------ Recorded data
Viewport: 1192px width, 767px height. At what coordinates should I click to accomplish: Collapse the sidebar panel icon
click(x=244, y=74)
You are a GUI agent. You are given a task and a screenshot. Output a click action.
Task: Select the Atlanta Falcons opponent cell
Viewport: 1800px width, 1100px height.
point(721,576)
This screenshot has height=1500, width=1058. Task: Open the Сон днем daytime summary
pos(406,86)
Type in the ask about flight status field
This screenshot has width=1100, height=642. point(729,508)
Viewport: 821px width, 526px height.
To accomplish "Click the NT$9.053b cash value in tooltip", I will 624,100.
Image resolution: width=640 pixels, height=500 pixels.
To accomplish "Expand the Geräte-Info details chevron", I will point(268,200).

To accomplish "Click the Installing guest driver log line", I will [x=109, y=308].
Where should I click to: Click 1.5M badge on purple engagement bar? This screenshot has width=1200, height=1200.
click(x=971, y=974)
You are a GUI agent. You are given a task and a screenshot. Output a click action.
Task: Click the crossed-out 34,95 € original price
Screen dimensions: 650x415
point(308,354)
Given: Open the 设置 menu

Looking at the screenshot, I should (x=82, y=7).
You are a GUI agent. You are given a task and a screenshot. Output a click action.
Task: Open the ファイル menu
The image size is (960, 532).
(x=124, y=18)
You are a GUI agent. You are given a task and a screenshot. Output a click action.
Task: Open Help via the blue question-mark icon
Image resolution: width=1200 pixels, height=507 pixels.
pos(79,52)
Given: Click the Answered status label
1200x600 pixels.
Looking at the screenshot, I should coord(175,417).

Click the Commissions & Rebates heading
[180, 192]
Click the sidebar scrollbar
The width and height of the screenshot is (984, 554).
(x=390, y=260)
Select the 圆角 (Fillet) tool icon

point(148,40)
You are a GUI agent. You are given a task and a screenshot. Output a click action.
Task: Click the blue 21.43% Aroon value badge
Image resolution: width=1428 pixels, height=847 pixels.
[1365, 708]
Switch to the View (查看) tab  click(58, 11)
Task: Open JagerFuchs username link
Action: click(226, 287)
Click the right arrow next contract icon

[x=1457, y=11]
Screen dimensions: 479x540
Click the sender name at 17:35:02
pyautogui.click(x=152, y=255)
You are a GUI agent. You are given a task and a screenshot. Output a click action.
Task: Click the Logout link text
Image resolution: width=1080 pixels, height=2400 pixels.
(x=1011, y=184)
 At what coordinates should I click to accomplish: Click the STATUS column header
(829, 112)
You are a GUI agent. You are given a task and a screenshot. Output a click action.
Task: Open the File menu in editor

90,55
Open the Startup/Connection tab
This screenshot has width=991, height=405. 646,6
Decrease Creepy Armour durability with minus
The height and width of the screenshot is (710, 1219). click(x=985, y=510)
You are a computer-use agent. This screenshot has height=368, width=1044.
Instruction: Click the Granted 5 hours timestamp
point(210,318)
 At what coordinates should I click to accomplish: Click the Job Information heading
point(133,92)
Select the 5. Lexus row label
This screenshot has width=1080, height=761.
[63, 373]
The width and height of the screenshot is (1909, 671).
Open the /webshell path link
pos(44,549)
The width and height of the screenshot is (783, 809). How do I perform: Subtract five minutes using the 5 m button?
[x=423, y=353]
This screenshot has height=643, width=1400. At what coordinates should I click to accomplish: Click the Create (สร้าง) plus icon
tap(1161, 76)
------------
### Your instructions
Say how many lines contain "value" in the material above; the number is the whole answer.

### Answer to this task
2